--- Фрагмент документа ---

Но, строя самые разнообразные планы и предаваясь самым противоположным мечтаниям, он тем не менее работает над скрипичной исполнительской техникой с необычайным усердием и с той ответственностью при­рожденного профессионализма, который был ему свойст­вен, чем бы он ни занимался. Кандыба и преподаватель фортепьяно В. К. Коссовский не могли нахвалиться его музыкальностью, и их уроки пошли впрок, хотя он и не стал скрипачом-виртуозом, о чем тайно мечтал. Умение свободно читать ноты и разбираться в сложных партиту­рах пригодилось ему, когда он стал заниматься оперной режиссурой. Да и на репетициях драматических спектак­лей я сам не раз был свидетелем, как оркестранты устра­ивали ему овацию, стуча смычками по инструментам, после того как он вдруг хватал дирижерскую палочку и показывал какой-нибудь нюанс или ритмический ход. Однажды я слышал, как он, будучи в лирическом на­строении, сев за фортепьяно, проникновенно сыграл пье­су из сюиты Чайковского «Времена года».

--- Представленные данные ---

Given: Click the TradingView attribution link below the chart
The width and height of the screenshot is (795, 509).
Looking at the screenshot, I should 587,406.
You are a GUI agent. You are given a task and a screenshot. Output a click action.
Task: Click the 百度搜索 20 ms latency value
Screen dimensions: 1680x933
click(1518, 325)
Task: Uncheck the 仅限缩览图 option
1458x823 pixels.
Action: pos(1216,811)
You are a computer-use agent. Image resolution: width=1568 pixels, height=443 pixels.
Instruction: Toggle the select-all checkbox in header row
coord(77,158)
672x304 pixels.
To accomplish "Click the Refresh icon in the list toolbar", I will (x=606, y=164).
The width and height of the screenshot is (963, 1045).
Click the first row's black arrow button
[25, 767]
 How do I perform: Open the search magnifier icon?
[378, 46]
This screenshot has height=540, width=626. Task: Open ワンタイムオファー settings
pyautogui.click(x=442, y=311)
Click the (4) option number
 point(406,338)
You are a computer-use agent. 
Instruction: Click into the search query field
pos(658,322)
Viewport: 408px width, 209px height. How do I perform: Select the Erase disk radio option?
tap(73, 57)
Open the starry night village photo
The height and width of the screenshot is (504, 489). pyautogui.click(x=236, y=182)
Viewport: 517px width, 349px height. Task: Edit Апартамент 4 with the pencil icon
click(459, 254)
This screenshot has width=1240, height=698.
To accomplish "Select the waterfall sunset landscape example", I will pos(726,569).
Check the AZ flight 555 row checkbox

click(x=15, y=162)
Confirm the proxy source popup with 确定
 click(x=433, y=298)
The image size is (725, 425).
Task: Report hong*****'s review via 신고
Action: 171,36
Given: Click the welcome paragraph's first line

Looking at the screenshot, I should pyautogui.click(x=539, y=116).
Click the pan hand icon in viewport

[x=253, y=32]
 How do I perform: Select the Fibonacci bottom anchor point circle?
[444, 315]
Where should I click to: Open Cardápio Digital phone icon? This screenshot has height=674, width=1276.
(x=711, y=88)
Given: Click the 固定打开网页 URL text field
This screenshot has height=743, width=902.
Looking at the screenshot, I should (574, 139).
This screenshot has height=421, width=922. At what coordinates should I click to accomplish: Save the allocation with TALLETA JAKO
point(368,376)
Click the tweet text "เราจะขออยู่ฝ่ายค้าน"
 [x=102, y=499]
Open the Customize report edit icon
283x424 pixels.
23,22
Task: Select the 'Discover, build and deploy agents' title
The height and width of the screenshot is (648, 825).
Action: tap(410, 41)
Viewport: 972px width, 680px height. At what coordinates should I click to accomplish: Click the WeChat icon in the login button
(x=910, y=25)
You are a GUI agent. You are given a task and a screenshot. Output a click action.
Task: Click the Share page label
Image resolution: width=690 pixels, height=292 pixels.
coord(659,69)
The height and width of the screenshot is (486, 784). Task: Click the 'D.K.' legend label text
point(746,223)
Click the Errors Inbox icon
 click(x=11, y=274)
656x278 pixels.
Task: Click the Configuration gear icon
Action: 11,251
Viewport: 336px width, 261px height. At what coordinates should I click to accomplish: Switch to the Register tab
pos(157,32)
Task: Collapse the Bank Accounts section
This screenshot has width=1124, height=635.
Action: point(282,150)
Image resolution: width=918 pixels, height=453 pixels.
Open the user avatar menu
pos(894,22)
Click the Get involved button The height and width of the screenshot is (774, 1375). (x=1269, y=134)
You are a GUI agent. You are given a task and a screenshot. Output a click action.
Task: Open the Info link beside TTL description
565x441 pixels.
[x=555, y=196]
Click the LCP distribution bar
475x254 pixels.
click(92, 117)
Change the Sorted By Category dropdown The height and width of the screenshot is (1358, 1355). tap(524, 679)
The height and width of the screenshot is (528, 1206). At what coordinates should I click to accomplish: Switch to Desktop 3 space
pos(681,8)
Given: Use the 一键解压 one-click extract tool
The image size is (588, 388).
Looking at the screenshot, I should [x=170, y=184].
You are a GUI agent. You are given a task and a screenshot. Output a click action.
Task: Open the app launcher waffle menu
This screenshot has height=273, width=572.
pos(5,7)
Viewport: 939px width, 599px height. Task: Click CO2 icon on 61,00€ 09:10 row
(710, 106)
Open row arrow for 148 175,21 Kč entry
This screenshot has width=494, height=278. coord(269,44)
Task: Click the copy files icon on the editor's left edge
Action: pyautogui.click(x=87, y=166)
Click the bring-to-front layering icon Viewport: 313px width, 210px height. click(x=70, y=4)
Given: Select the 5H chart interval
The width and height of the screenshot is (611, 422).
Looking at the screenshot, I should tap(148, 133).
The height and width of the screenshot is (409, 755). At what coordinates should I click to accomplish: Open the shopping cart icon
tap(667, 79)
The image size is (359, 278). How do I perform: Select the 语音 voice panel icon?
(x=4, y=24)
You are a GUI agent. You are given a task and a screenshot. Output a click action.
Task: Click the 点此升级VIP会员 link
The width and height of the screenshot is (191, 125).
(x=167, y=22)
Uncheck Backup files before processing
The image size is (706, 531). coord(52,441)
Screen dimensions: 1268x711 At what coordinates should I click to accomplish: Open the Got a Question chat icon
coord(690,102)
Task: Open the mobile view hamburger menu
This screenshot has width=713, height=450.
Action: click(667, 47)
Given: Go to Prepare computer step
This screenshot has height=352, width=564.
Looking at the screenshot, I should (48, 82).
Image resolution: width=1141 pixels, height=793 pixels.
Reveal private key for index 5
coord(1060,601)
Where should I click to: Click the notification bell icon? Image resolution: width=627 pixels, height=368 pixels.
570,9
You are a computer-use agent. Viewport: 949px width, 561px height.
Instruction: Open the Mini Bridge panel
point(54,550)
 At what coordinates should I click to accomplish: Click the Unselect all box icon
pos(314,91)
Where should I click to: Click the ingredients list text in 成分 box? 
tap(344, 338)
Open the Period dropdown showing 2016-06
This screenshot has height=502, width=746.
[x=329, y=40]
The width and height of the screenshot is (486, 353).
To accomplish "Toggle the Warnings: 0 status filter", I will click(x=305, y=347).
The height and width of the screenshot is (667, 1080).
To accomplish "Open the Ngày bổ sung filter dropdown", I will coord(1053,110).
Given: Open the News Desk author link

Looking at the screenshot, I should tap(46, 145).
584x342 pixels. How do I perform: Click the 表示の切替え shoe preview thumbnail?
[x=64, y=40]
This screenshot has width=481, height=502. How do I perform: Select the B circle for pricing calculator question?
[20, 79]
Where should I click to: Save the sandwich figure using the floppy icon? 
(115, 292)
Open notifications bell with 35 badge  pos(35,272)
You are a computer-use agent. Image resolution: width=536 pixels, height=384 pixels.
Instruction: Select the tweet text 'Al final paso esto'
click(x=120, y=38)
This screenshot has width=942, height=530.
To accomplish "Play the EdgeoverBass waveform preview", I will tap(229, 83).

---

Список заданий:
1. Перескажите абзац фрагмента, начинающийся словами «Но, строя самые разнообразные планы», в виде краткого списка, сохранив основные факты.
2. Продублируйте строки данных, начиная с самой первой и заканчивая строкой, содержащей "point(406,338)", включительно.
Фрагмент и строки данных взяты из разных источников.

Ответы по заданиям:
1.
- Строя разные планы, он с большим усердием и профессиональной ответственностью работал над скрипичной исполнительской техникой.
- Кандыба и преподаватель фортепьяно В. К. Коссовский хвалили его музыкальность. Уроки пошли впрок, хотя скрипачом-виртуозом, о чем он тайно мечтал, он не стал.
- Умение свободно читать ноты и разбираться в сложных партитурах пригодилось ему в оперной режиссуре.
- На репетициях драматических спектаклей оркестранты устраивали ему овацию, когда он брал дирижерскую палочку и показывал нюанс или ритмический ход.
- Однажды он проникновенно сыграл на фортепьяно пьесу из сюиты Чайковского «Времена года».

2.
Given: Click the TradingView attribution link below the chart
The width and height of the screenshot is (795, 509).
Looking at the screenshot, I should 587,406.
You are a GUI agent. You are given a task and a screenshot. Output a click action.
Task: Click the 百度搜索 20 ms latency value
Screen dimensions: 1680x933
click(1518, 325)
Task: Uncheck the 仅限缩览图 option
1458x823 pixels.
Action: pos(1216,811)
You are a computer-use agent. Image resolution: width=1568 pixels, height=443 pixels.
Instruction: Toggle the select-all checkbox in header row
coord(77,158)
672x304 pixels.
To accomplish "Click the Refresh icon in the list toolbar", I will (x=606, y=164).
The width and height of the screenshot is (963, 1045).
Click the first row's black arrow button
[25, 767]
 How do I perform: Open the search magnifier icon?
[378, 46]
This screenshot has height=540, width=626. Task: Open ワンタイムオファー settings
pyautogui.click(x=442, y=311)
Click the (4) option number
 point(406,338)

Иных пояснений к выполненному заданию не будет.